*What is needed*. Rewrite the lines of the records below, starting at the line that has "Task: Select HTTP Cookie Manager in tree" and stopping after the line that has "The height and width of the screenshot is (293, 604).". Keep every line, including the requests, but raise each coordinate in the answers by 137, and leave the pictures out.

— START OF Recorded data —

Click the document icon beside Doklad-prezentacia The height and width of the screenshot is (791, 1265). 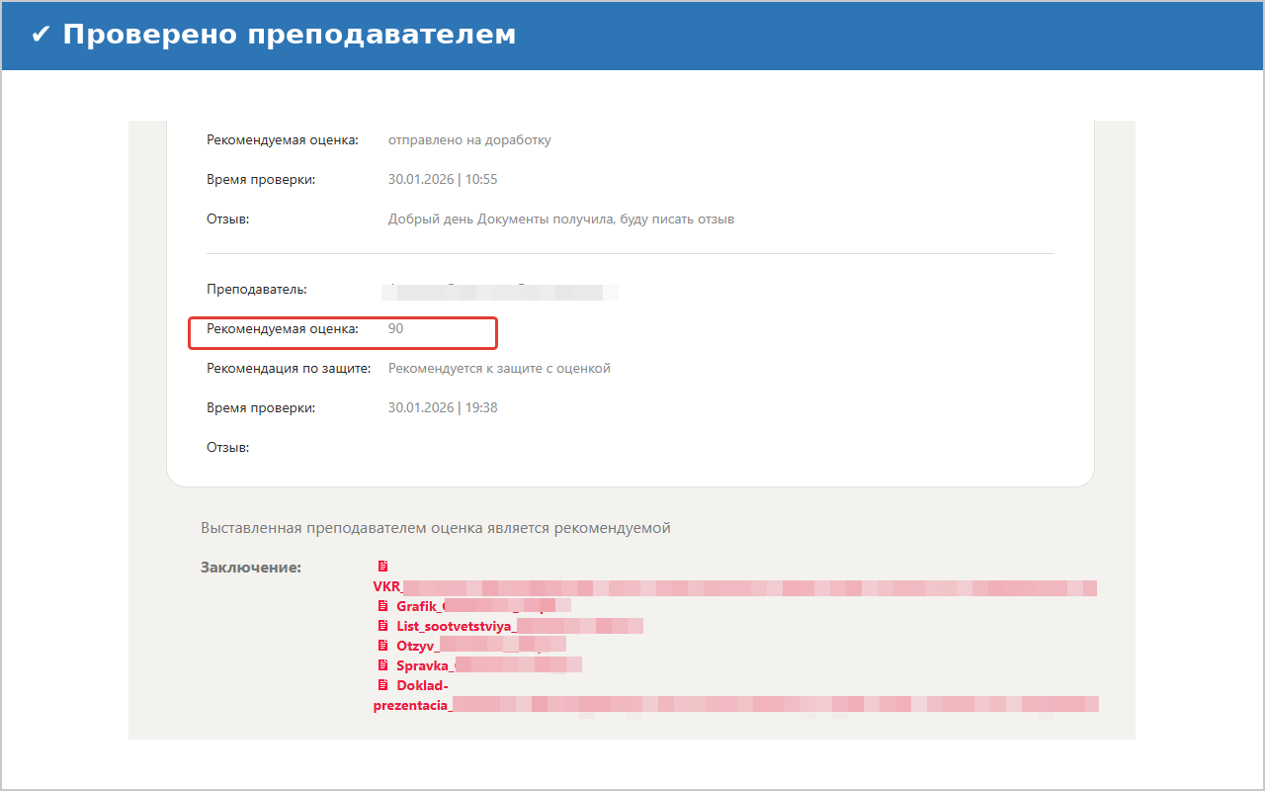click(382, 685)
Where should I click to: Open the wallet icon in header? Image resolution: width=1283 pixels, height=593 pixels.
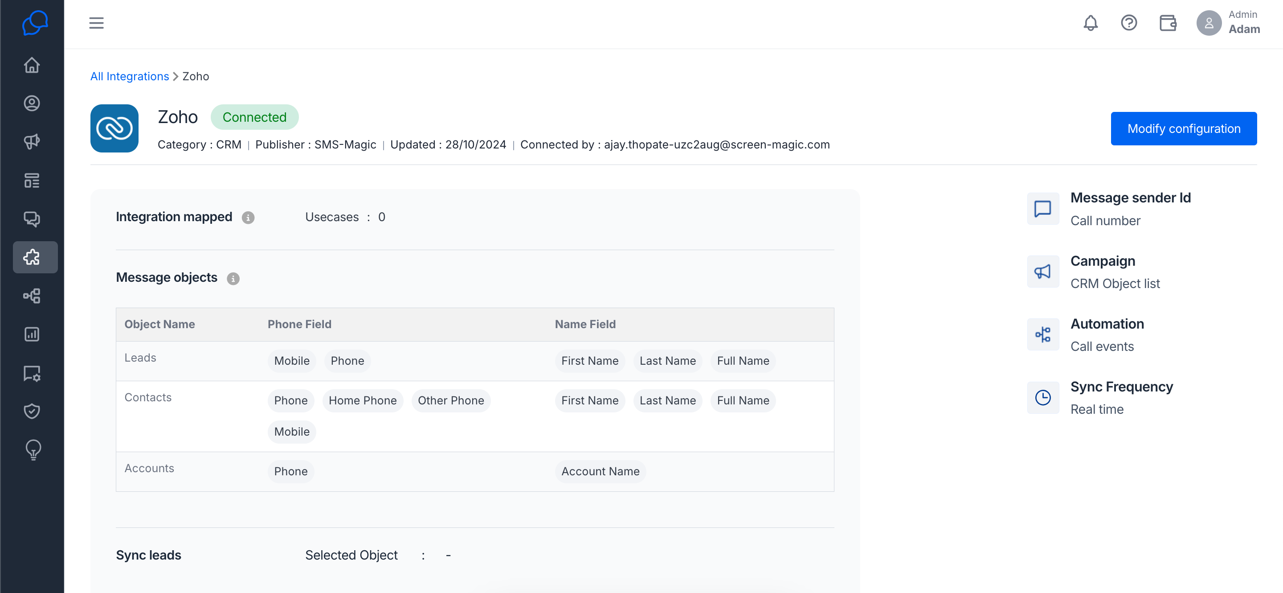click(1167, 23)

— END OF Recorded data —
— START OF Recorded data —

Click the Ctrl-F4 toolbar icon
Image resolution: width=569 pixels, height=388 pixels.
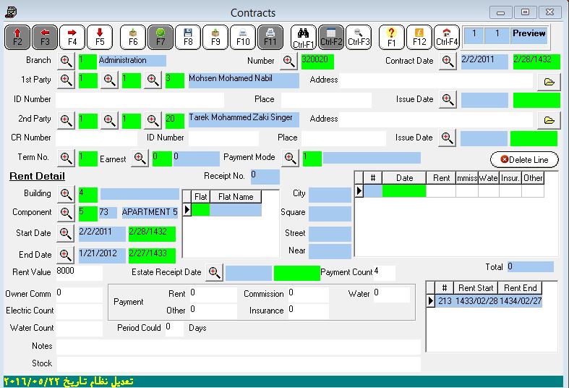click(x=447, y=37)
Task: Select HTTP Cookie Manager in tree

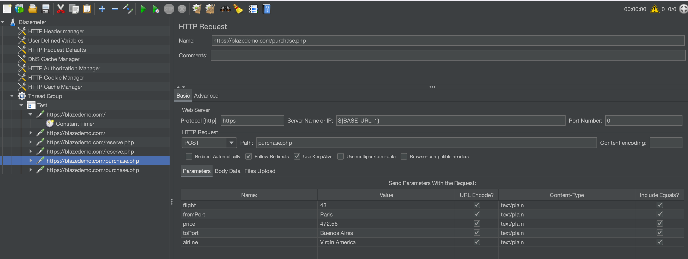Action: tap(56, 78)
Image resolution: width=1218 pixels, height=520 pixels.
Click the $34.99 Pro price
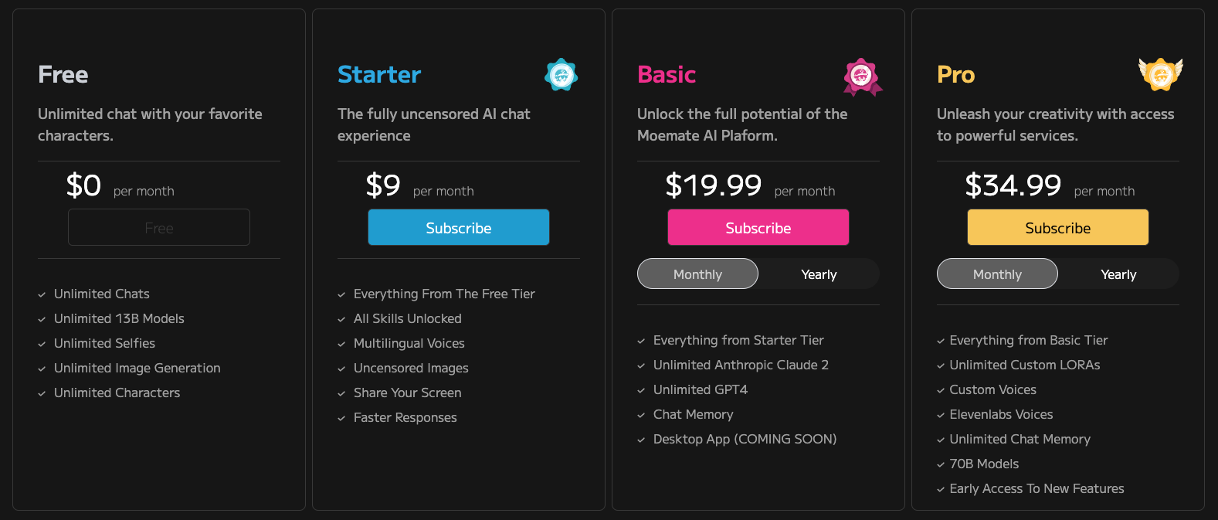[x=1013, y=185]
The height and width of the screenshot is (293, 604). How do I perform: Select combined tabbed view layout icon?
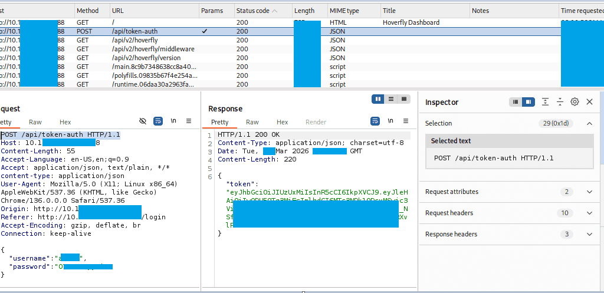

— END OF Recorded data —

*Answer for this exercise*.
Task: Select HTTP Cookie Manager in tree

Action: tap(193, 215)
Image resolution: width=1218 pixels, height=520 pixels.
Click the $34.99 Pro price
[x=1150, y=322]
The height and width of the screenshot is (293, 604). How do I perform: Select combined tabbed view layout icon?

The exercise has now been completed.